En estos días llenos de sadismo y delirio, estuve esperando la oportuna resurrección conspirativa de alguna organización terrorista mapuche-palestino-kurdo-venezolana-cubana-austrohúngara, provista de boleadoras y serruchos como pretexto para apalear jubilados, pero como esta el gobierno se la perdió, me distraje con un oportuno texto de Agamben, Teología y lenguaje (cuyo subtítulo, Del poder de Dios al juego de los niños, cae de maduro para definir los imaginarios de Onán en el forzado cielo de este gobierno), me leí de un tirón La lengua en el capitalismo. Tres momentos, publicada por mi colega columnista Damián Tabarovsky, el perfecto cazafantasmas entre las sábanas de la vanguardia, y caí sobre los Diálogos de Borges y Ferrari, edición definitiva.

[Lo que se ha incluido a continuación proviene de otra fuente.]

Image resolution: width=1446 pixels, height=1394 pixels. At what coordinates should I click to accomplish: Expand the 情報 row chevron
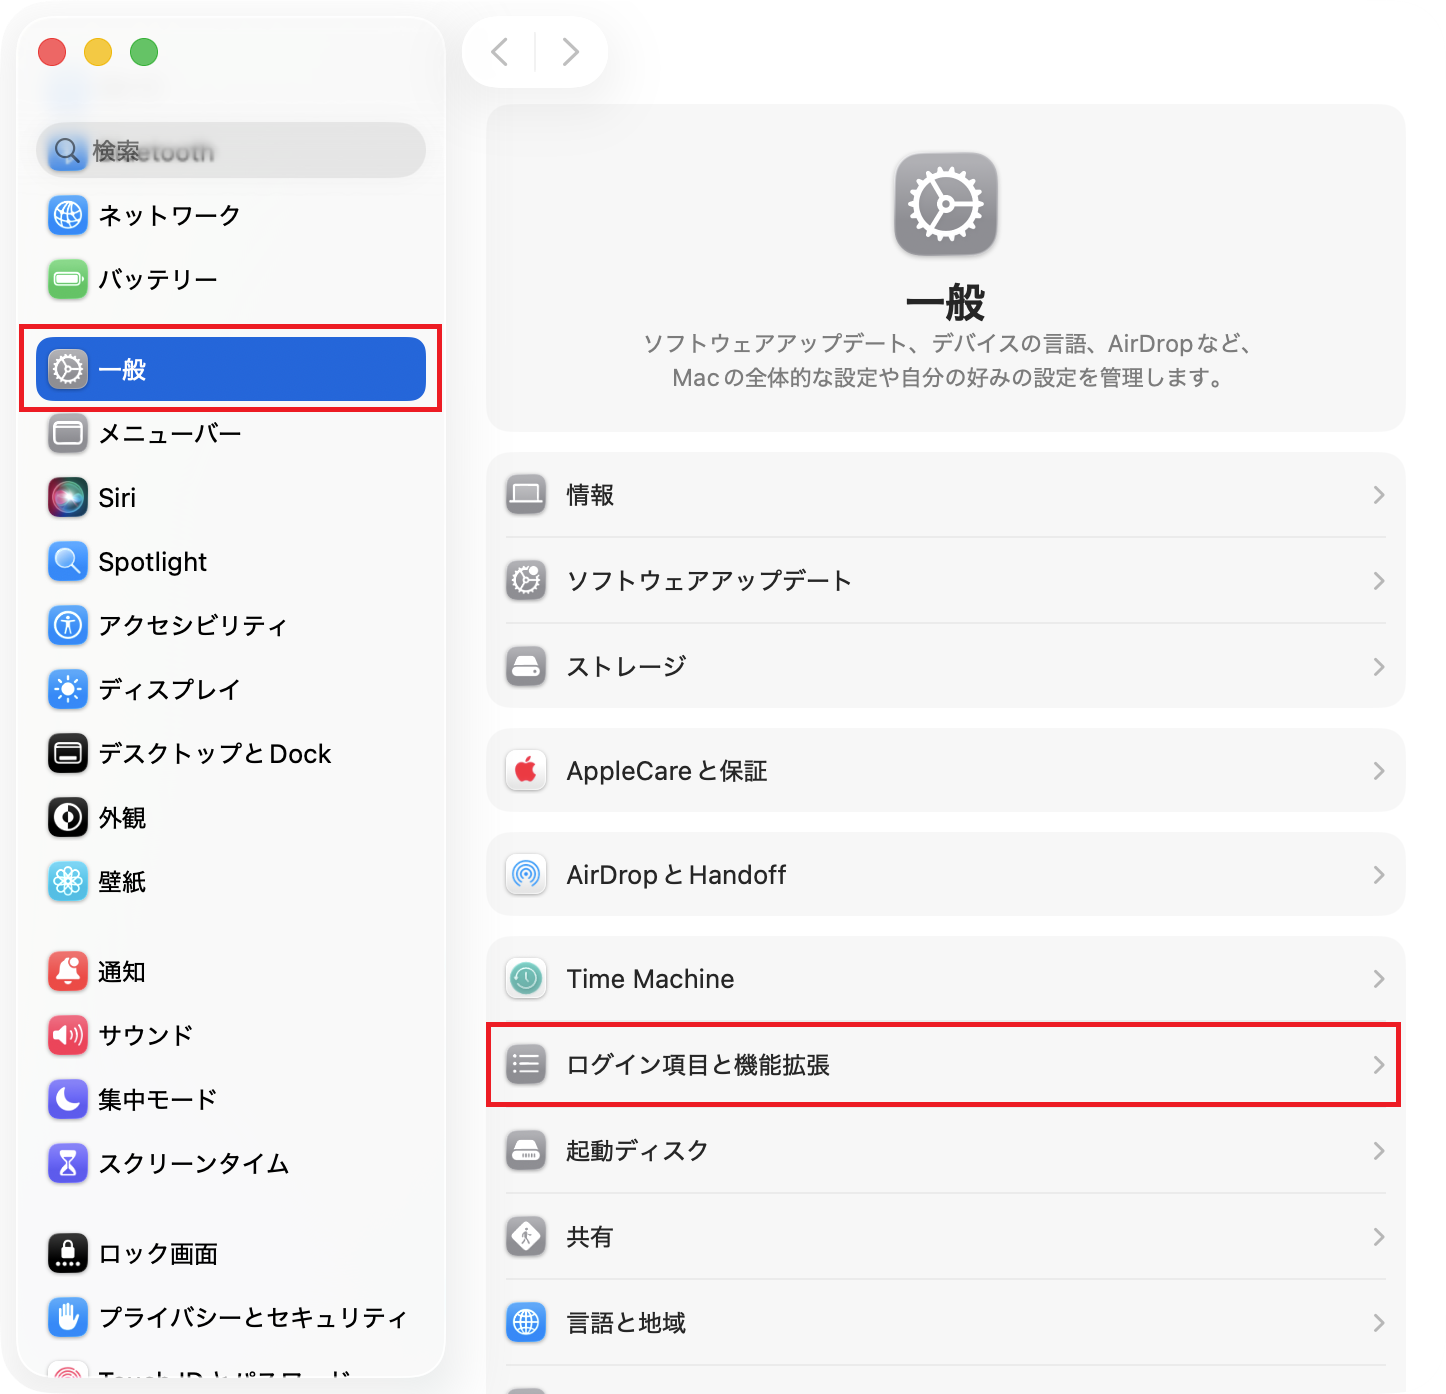coord(1379,495)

Y ahí encontré la mayor de las delicias: Borges está citando la famosa frase  “Los dioses traman desventuras para que las generaciones venideras tengan algo que cantar”, y en el momento de la atribución, donde debería decir “Homero”, se lee “Hornero”. El error es infinitesimal, puede saltar a la vista de cualquier corrector, si arrimás apenas la “r” a la “n”, tenés una “m”.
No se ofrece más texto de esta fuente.